Der Reichskanzler Die Lage sei zur Zeit noch nicht geklärt. Die Mittelparteien hätten eine Formulierung über die Außenpolitik gefunden1, auf die aber aus taktischen Gründen eine formelle Festlegung nicht erfolgt sei. Dann sei die bekannte Einladung der Deutschnationalen an die Mittelparteien zu einer Besprechung erfolgt, in der sie die Kanzlerschaft des Großadmirals von Tirpitz in den Vordergrund gestellt hätten2. Ihr Gedanke dabei sei der gewesen, daß er die Widerstände innerhalb der Deutschnationalen Volkspartei beseitigen sollte. Das Zentrum habe dann die Sitzung verlassen, da es in einer Erörterung über diese Frage eine Desavouierung der jetzigen Regierung und einen Eingriff in die Rechte des Reichspräsidenten erblickt hätte. In einer Sondersitzung des Zentrums sei dann die Kandidatur Tirpitz für politisch bedenklich erklärt und dies der Deutschnationalen Volkspartei mitgeteilt worden. Gestern habe dann eine weitere Besprechung der bürgerlichen Parteien stattgefunden, wobei über das auswärtige Programm ergebnislos diskutiert wurde. Die Besprechung werde heute fortgesetzt. Dabei werde die Personenfrage wieder eine Rolle spielen. Denn für die Ausführung des Gutachtens werde die Personenfrage als wichtig angesehen.
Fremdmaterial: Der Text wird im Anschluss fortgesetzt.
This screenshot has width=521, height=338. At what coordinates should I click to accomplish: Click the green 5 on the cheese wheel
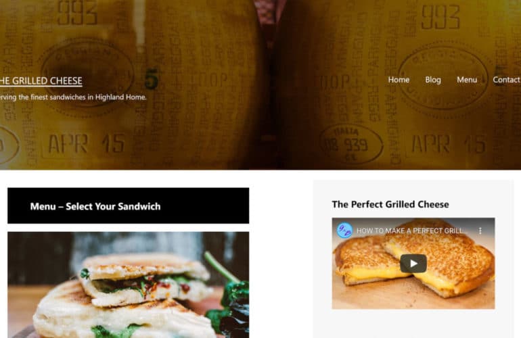(152, 79)

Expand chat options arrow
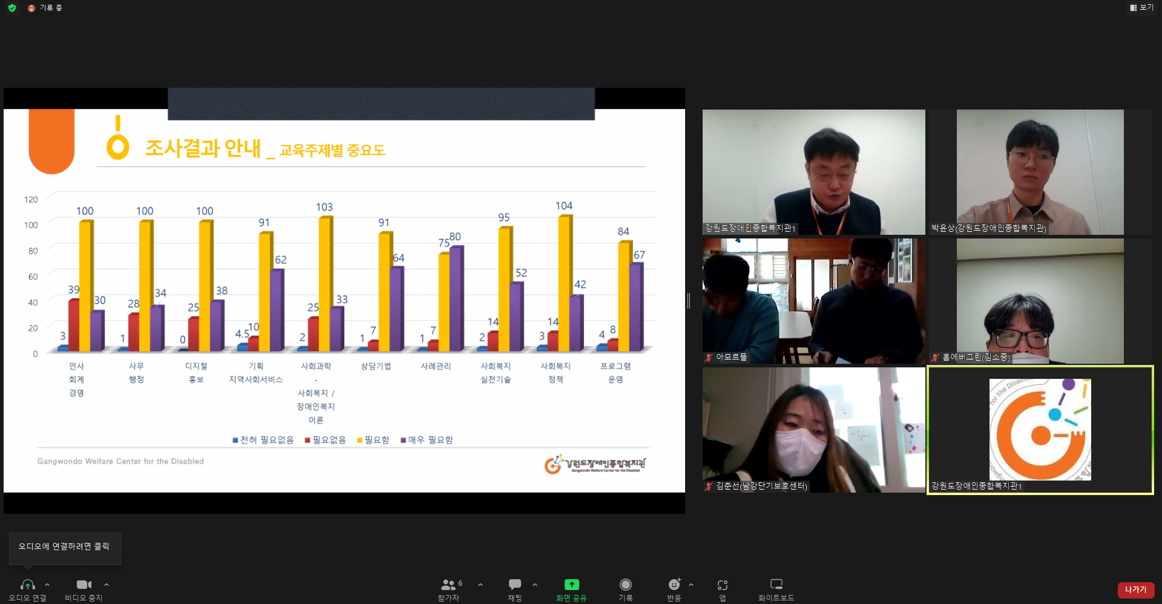[535, 585]
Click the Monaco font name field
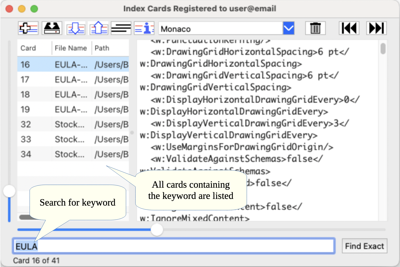400x267 pixels. coord(221,29)
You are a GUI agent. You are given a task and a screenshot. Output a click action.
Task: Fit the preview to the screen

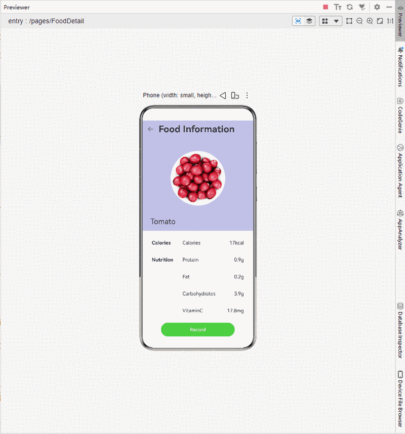tap(380, 21)
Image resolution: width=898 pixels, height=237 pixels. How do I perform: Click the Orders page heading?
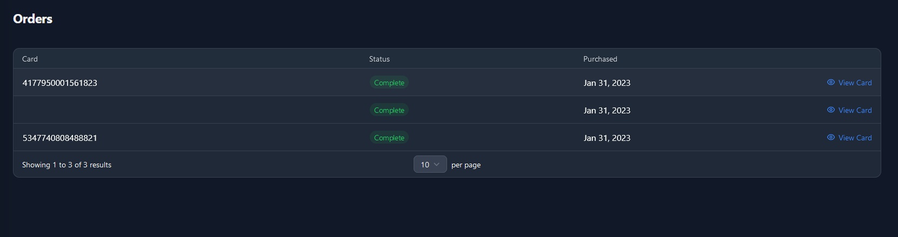33,19
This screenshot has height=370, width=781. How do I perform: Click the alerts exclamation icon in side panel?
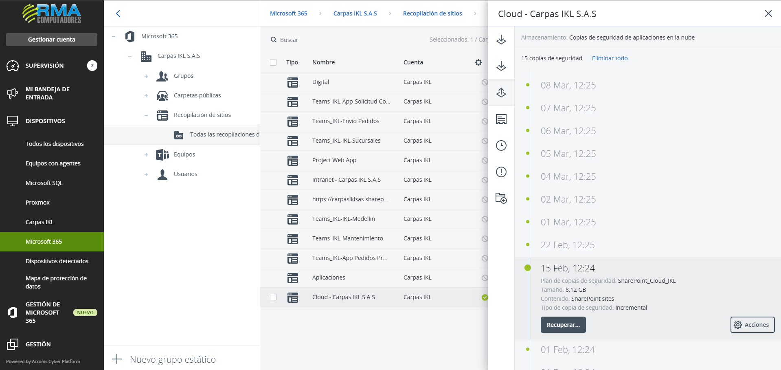click(501, 172)
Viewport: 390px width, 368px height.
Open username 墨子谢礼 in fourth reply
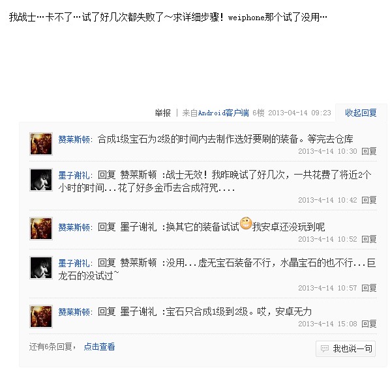pos(74,263)
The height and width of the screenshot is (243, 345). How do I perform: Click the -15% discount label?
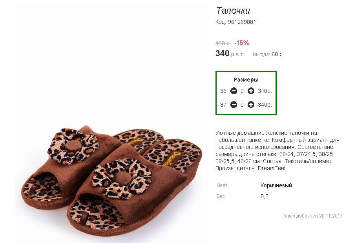pyautogui.click(x=242, y=43)
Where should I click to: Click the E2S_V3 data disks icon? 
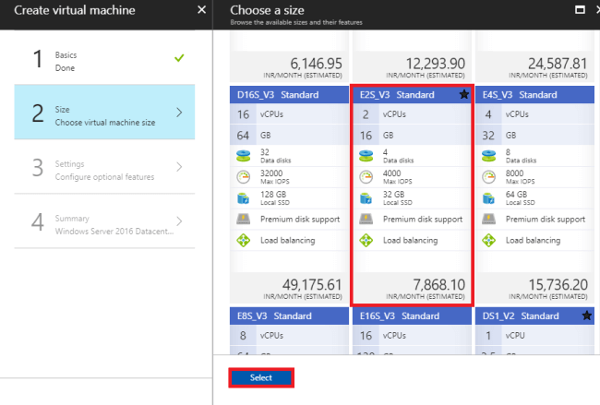point(366,155)
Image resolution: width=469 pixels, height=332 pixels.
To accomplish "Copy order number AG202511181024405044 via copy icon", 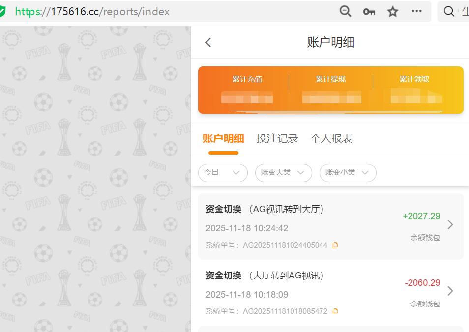I will [335, 245].
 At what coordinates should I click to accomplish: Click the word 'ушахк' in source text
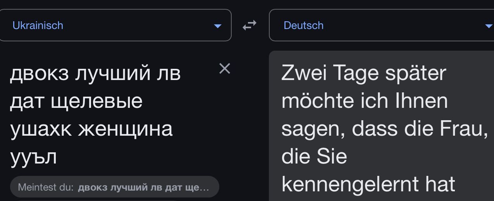(x=40, y=129)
[660] Gestern sei die Frage an das Zentrum gerichtet worden, ob es, nach Weitertreibung der Verhandlungen über das Gutachten, die wirtschaftlichen Forderungen ablehnen werde, wenn die Ehrenfragen und politischen Fragen3 bis dahin nicht weitergediehen seien. Das Zentrum habe geantwortet, daß es sich für die Zukunft nicht binden könne.

(Der Kanzler wird ans Telephon gerufen und fährt nach Rückkehr fort:)

Aus dem Reichstag werde ihm soeben mitgeteilt: In der Besprechung der bürgerlichen Parteien hätten die Deutschnationalen bereits den ersten Satz des außenpolitischen Programms4 abgelehnt. Im Verlauf der Besprechung hätten die Deutschnationalen mitgeteilt, daß sie eine Verständigung über das Programm für möglich hielten, wenn Tirpitz die Führung des Kabinetts übernehme. Die vier Mittelparteien hätten sich mit den bekannten Gründen dagegen geäußert, worauf die Besprechung beendet wurde. Nunmehr träten die Mittelparteien allein zusammen.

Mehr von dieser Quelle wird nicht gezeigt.